Return the data as a byte string in the given format.

Parameters

bib_format – Data format (“bibtex”, “yaml”, etc.).

New in version 0.19.

to_file(file, bib_format=None, **kwargs)

Save the data to a file.

Parameters
  • file – A file name or a file-like object.

  • bib_format – Data format (“bibtex”, “yaml”, etc.). If not specified, Pybtex will try to guess by the file name.

New in version 0.19.

lower()

Return another BibliographyData with all identifiers converted to lowercase.

>>> data = parse_string("""
...     @BOOK{Obrazy,
...         title = "Obrazy z Rus",
...         author = "Karel Havlíček Borovský",
...     }
...     @BOOK{Elegie,
...         title = "Tirolské elegie",
...         author = "Karel Havlíček Borovský",
...     }
... """, 'bibtex')
>>> data_lower = data.lower()
>>> list(data_lower.entries.keys())
['obrazy', 'elegie']
>>> for entry in data_lower.entries.values():
...     entry.key
...     list(entry.persons.keys())
...     list(entry.fields.keys())
'obrazy'
['author']
['title']
'elegie'
['author']
['title']
class pybtex.database.Entry(type_, fields=None, persons=None)

A bibliography entry.

key = None

Entry key (for example, 'fukushima1980neocognitron').

type = None

Entry type ('book', 'article', etc.).

fields = None

A dictionary of entry fields. The dictionary is ordered and case-insensitive.

persons = None

A dictionary of entry persons, by their roles.
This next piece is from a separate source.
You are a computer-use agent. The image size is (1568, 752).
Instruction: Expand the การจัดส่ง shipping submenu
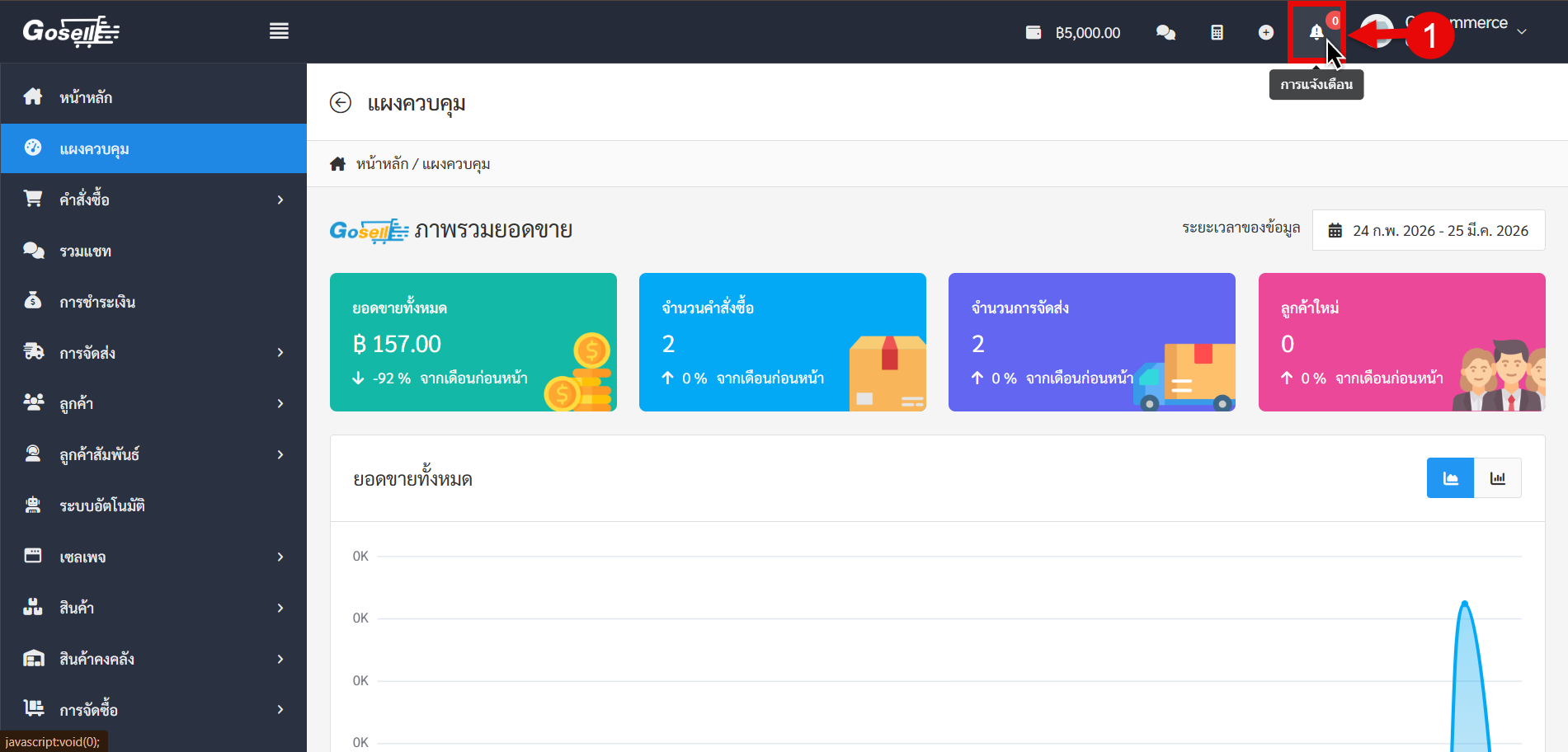280,353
The most often used roles are 'author' and 'editor'.

to_string(bib_format, **kwargs)

Return the data as a unicode string in the given format.

Parameters

bib_format – Data format (“bibtex”, “yaml”, etc.).
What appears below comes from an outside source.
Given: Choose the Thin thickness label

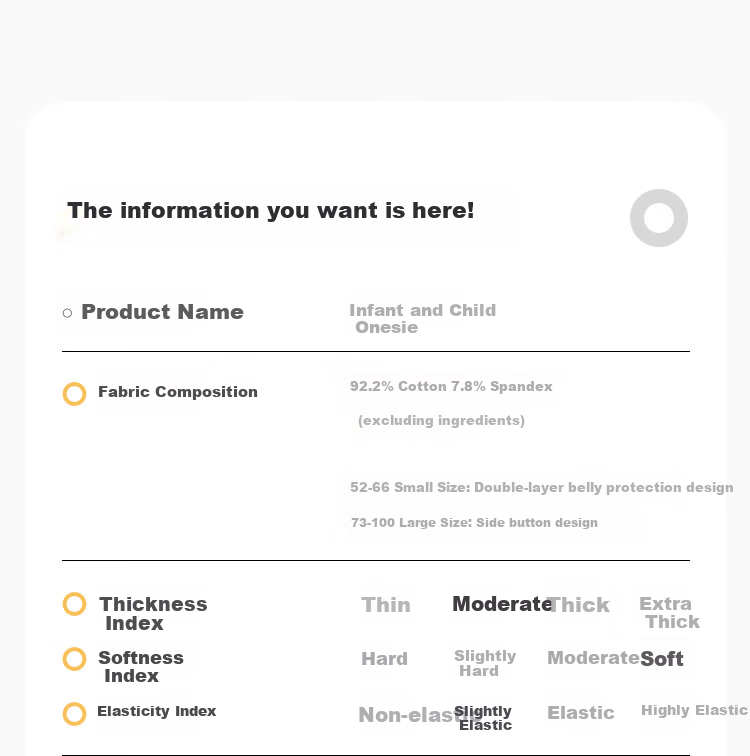Looking at the screenshot, I should click(386, 605).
classmethod from_string(value, bib_format, entry_number=0, **kwargs)

Return the data from a unicode string in the given format.

Parameters
  • bib_format – Data format (“bibtex”, “yaml”, etc.).
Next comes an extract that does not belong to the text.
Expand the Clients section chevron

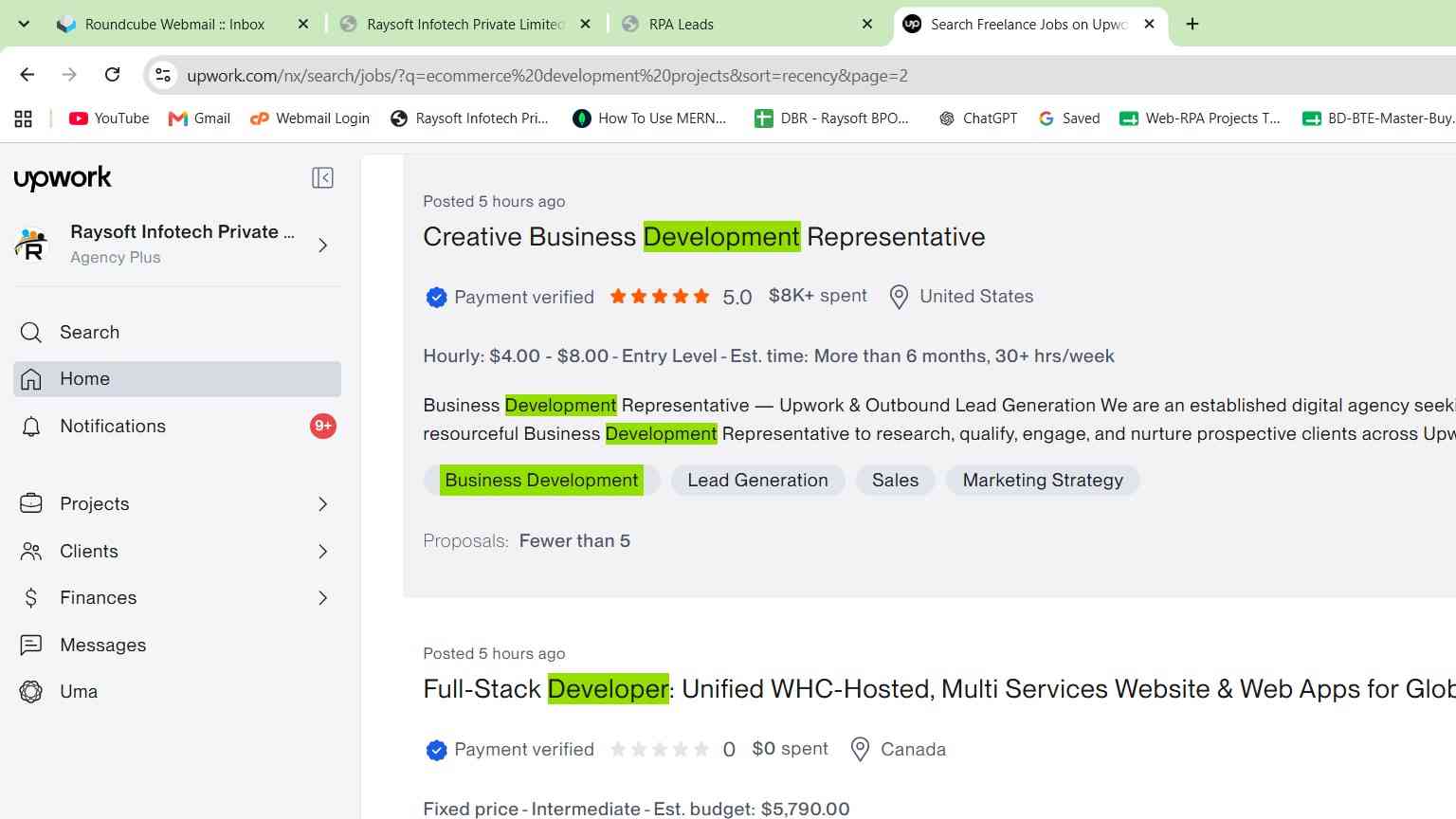(322, 552)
  • entry_number – entry number if the string has more than one.

New in version 0.22.2.

class pybtex.database.Person(string='', first='', middle='', prelast='', last='', lineage='')

A person or some other person-like entity.

>>> knuth = Person('Donald E. Knuth')
>>> knuth.first_names
['Donald']
>>> knuth.middle_names
['E.']
>>> knuth.last_names
['Knuth']
first_names = None

A list of first names.

New in version 0.19: Earlier versions used first(), which is now deprecated.

middle_names = None

A list of middle names.

New in version 0.19: Earlier versions used middle(), which is now deprecated.

prelast_names = None

A list of pre-last (aka von) name parts.

New in version 0.19: Earlier versions used middle(), which is now deprecated.

last_names = None

A list of last names.

New in version 0.19: Earlier versions used last(), which is now deprecated.

lineage_names = None

A list of linage (aka Jr) name parts.

New in version 0.19: Earlier versions used lineage(), which is now deprecated.

property bibtex_first_names

A list of first and middle names together. (BibTeX treats all middle names as first.)

New in version 0.19: Earlier versions used Person.bibtex_first(), which is now deprecated.

>>> knuth = Person('Donald E. Knuth')
>>> knuth.bibtex_first_names
['Donald', 'E.']
get_part(type, abbr=False)

Get a list of name parts by type.

>>> knuth = Person('Donald E. Knuth')
>>> knuth.get_part('first')
['Donald']
>>> knuth.get_part('last')
['Knuth']
property rich_first_names

A list of first names converted to rich text.

New in version 0.20.

property rich_middle_names

A list of middle names converted to rich text.

New in version 0.20.

property rich_prelast_names

A list of pre-last (aka von) name parts converted to rich text.

New in version 0.20.

property rich_last_names

A list of last names converted to rich text.

New in version 0.20.

property rich_lineage_names

A list of lineage (aka Jr) name parts converted to rich text.

New in version 0.20.

first(abbr=False)

Deprecated since version 0.19: Use first_names instead.

middle(abbr=False)

Deprecated since version 0.19: Use middle_names instead.

prelast(abbr=False)

Deprecated since version 0.19: Use prelast_names instead.

last(abbr=False)

Deprecated since version 0.19: Use last_names instead.

lineage(abbr=False)

Deprecated since version 0.19: Use lineage_names instead.

bibtex_first()

Deprecated since version 0.19: Use bibtex_first_names instead.